## EXTRACTED TEXT
Map Reduce Example in Java 8

The map-reduce concept is one of the powerful concepts in computer programming, particularly on functional programming which utilizes the power of distributed and parallel processing to solve a big and heavy problem in quick time. From Java 8 onwards, Java also got this powerful feature from the functional programming world. Many of the services provided on the internet like Google Search are based on the concept of the map and reduce. In map reduce a job is usually split from the input data-set into independent chunks which are processed by the map tasks in a completely parallel manner. The framework then sorts the outputs of the map operation, which are then supplied to the reduce tasks.

For example, suppose you want to calculate the average age of all the people in a given town, instead of counting sequentially you can divide the problem into locality or zip code and then calculate average age for each locality and then combine them using a reduction operation to calculate the average age for the town.

It wasn't possible earlier to perform functional programming in Java earlier, at least, not so easy, but Java 8 also introduced a powerful Stream API which provides many functional programming operations like mapfilterflatmap, reduce, collect and so on.

There are many such scenarios where map-reduce can really be a game changer and solve a problem in quick time which wasn't possible earlier due to the sheer scale of data.

As I have said, earlier Java didn't have the support of performing bulk data operation and it wasn't possible to load all the data into memory because of their size but from Java 8 onwards, we have an abstraction called Stream which allows us to perform the bulk data operation on a large chunk of data without loading them into memory.

## SUPPLIED INFORMATION
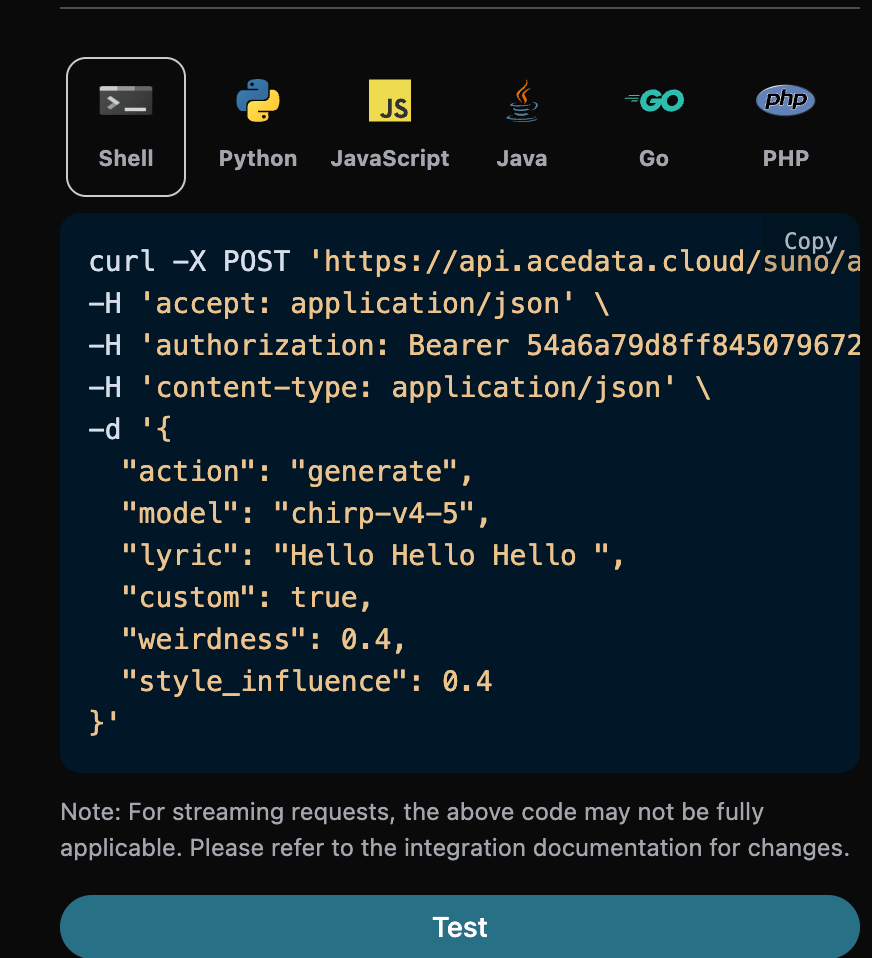Open the JavaScript code tab label

390,159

## TO-DO LIST
a) Please translate this sentence from the map-reduce article into Spanish: "From Java 8 onwards, Java also got this powerful feature from the functional programming world."
b) Extend the map-reduce article, starting right after its last sentence.
The lines are separate from the map-reduce article.

## RESPONSES PER TASK
a) A partir de Java 8, Java también obtuvo esta potente característica del mundo de la programación funcional.

b)
By using these methods, together with implicit parallelism provided by Stream API, you can now write code in Java which can work efficiently with Big data which wasn't that easy earlier.

If you want to learn more about Stream API features and how to use them efficiently in your code, I suggest you take a look at this Java Streams API Developer Guide by Nelson Djalo. It will provide you with first-hand experience of using Stream API in your code.




Map Reduce Example in Java 8

In this Java 8 tutorial, we will go over the map function in Java 8. It is used to implement MapReduce type operations. Essentially we map a set of values then we reduce it with a function such as average or sum into a single number. Let's take a look at this sample which will do an average of numbers the old and new ways.

Again, the old method is many lines of code which is designed to do this all very sequentially. This code doesn't take advantage of a multi-core processor, which is available in all modern servers.

Sure, the example is simple, but imagine if you have millions of items you are processing and you have an 8 core machine or 32 core server. Most of those CPU cores would be completely wasted and idle during this long calculation and it will frustrate your clients which are waiting for the response.

Now if we look at the simple one-line Java 8 way of doing it:

double average = peoples.stream().mapToInt(p-> p.getAge())
                        .average().getAsDouble();

This uses the concept of parallelism, where it creates a parallel stream out of the array, which can be processed by multiple cores and then finally joined back into to map the results together.

The map function will create a stream containing only the values with meet the given criteria, then the average function will reduce this map into a single value.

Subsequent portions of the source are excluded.